How did you get started in underwater photography?
In the year 2000, before starting my PhD, I was a research assistant studying dwarf minke whales on the Great Barrier Reef. Compact digital cameras with housings were just becoming available, and we used them to photo-ID individual whales. I soon discovered wet lenses that could fit more of the whale in the frame and eventually upgraded to a DSLR fisheye system in 2010. As I’ve travelled and photographed more places I’ve upgraded bits and pieces and learned from other photographers on trips, enthusiasts and professionals alike.
What came first – diving or photography?
I’ve been diving since 1992, so became confident and relatively experienced underwater long before carrying a camera. I think my photography has benefitted from this, and I’ve learned how to photograph marine animals without harassing them or causing undue impact. Treating the environment and animals with respect is more important to me than getting a particular shot. As an environmental scientist, I’m also fortunate to have worked with and alongside many marine scientists doing fieldwork, allowing me to photograph their subjects and research activities, and gain a better understanding and appreciation for many threatened marine species.
What’s in your underwater photography kitbag?
I use a Nikon D7200 with a Tokina 10-17mm lens in a Nauticam housing, with a pair of Inon Z240 strobes. I love the Tokina lens as it’s so versatile. I haven’t yet gotten into macro photography – I enjoy looking at great macro photos, but haven’t yet felt inspired to try shooting that way. CFWA, megafauna and reef-scapes are my favourite things to photograph.
Favourite location for diving and underwater photography?

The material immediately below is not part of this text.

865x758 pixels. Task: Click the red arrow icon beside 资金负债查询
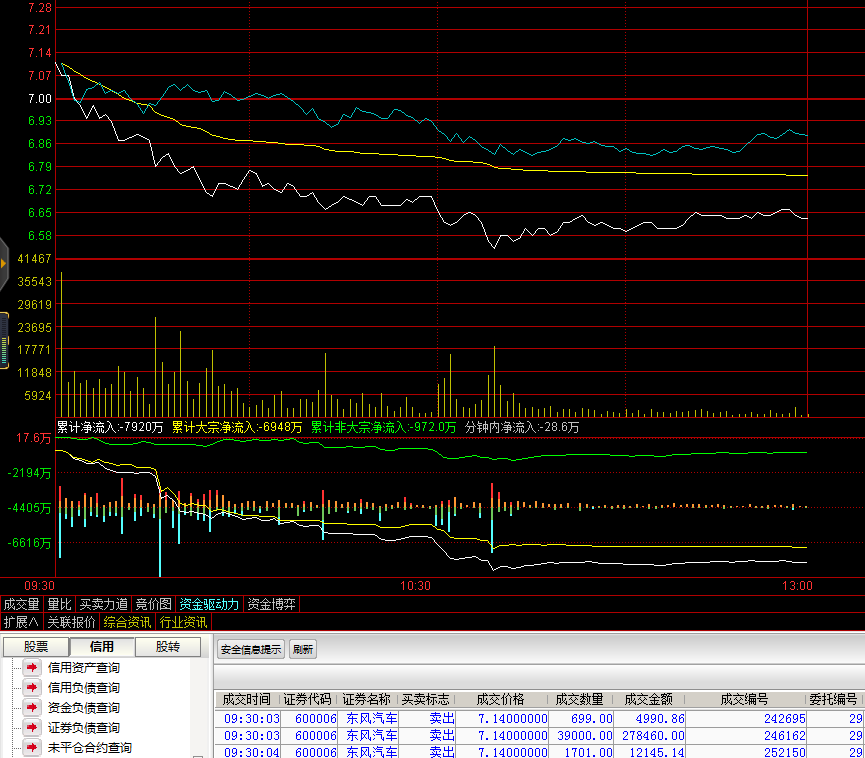(x=32, y=707)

There are some fantastic spots on the Great Barrier Reef that never cease to inspire me. The SS Yongala wreck near Townsville, Australia might be my all-time favourite dive site, and a couple of spots in the Ribbon Reefs, north of Cairns, particularly during the June-July minke whale season when a whale might suddenly appear during your dive and check you out. I’m still exploring, whenever I can find time between work and family. Some of my other highlights have been Komodo (coral gardens, mantas), Dominica (sperm whales), Fiji (sharks and soft corals) and Tonga (humpbacks, great vis).
Most challenging dive?
The current at the Yongala wreck can be frightening at times, but this is when the fish, sharks, rays, etc. are most active. Thankfully I’ve had good dive buddies (including my wife Susan) who were there for me when I needed a hand/leg to cling to while attempting to take photos in the ripping current. I’m always conscious of the remoteness of many great dive locations and am proportionately conservative with managing risks, especially since becoming a father.

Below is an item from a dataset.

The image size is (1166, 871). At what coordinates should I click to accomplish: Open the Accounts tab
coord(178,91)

Who are your diving inspirations?
I feel fortunate to have met and learned from numerous professional and expert photographers, but I think I’ve gained the most from interactions with scientists who have shared their deep knowledge of marine species and habitats. Underwater photographers whose images I’ve been most inspired by include Julia Sumerling, Juergen Freund, Tony Wu, Flip Nicklin and Keri Wilk. I frequently refer to Alex Mustard’s ‘masterclass’ book, and love all the great published works by David Doubilet, Paul Nicklen and other underwater photography legends.
Which underwater locations or species are still on your photography wish list and why?
So many! The Galapagos, Antarctica, Norway, Sri Lanka, remote parts of Papua New Guinea, Raja Ampat and many others. I’ve swum with and photographed a number of different cetaceans (dwarf minke, humpback, Bryde’s, sperm whales, Hector’s and bottlenose dolphins) and would love to see more, especially blue whales and orcas. It might take me another 20 years to work through the wish list (which keeps growing), and I hope to share more of those experiences with my kids when they get older.
What advice do you wish you’d had as a novice underwater photographer?
Umm, perhaps the pre-dive checklist and final function test of full camera rig before getting in the water. I’ve lost a bunch of potentially great photos due to hasty/lazy preparation. Lesson learned now I think…
Hairiest moment when shooting underwater?
The dive site ‘Batu Bolong’ in Komodo has incredibly fast currents that whizz around the pinnacle. I was close to the ‘no-go zone’ when I noticed a whirlpool of bubbles streaming past, tugging at my shoulder. The dive guide saw me and his eyes were wide. I managed to retreat out of harm’s way and watched in awe as the bubbles were sucked from my regulator downwards around the pinnacle and into the abyss. Always listen to the dive guide!
Most memorable dive?
An exhilarating encounter with 30 or more dwarf minke whales in the Ribbon Reefs. One of the whales, ‘Pavlova’, was well known to us and was named for her behaviour displays in which she would do a submerged tail stand and pirouette, right beside divers and snorkelers, including myself. She was looking right at me, less than a metre away, and it felt like she was inviting me to dance with her. I was stunned, of course, and felt so small and clumsy in her environment. I didn’t have a good camera at the time, didn’t get very good pictures, but that didn’t matter.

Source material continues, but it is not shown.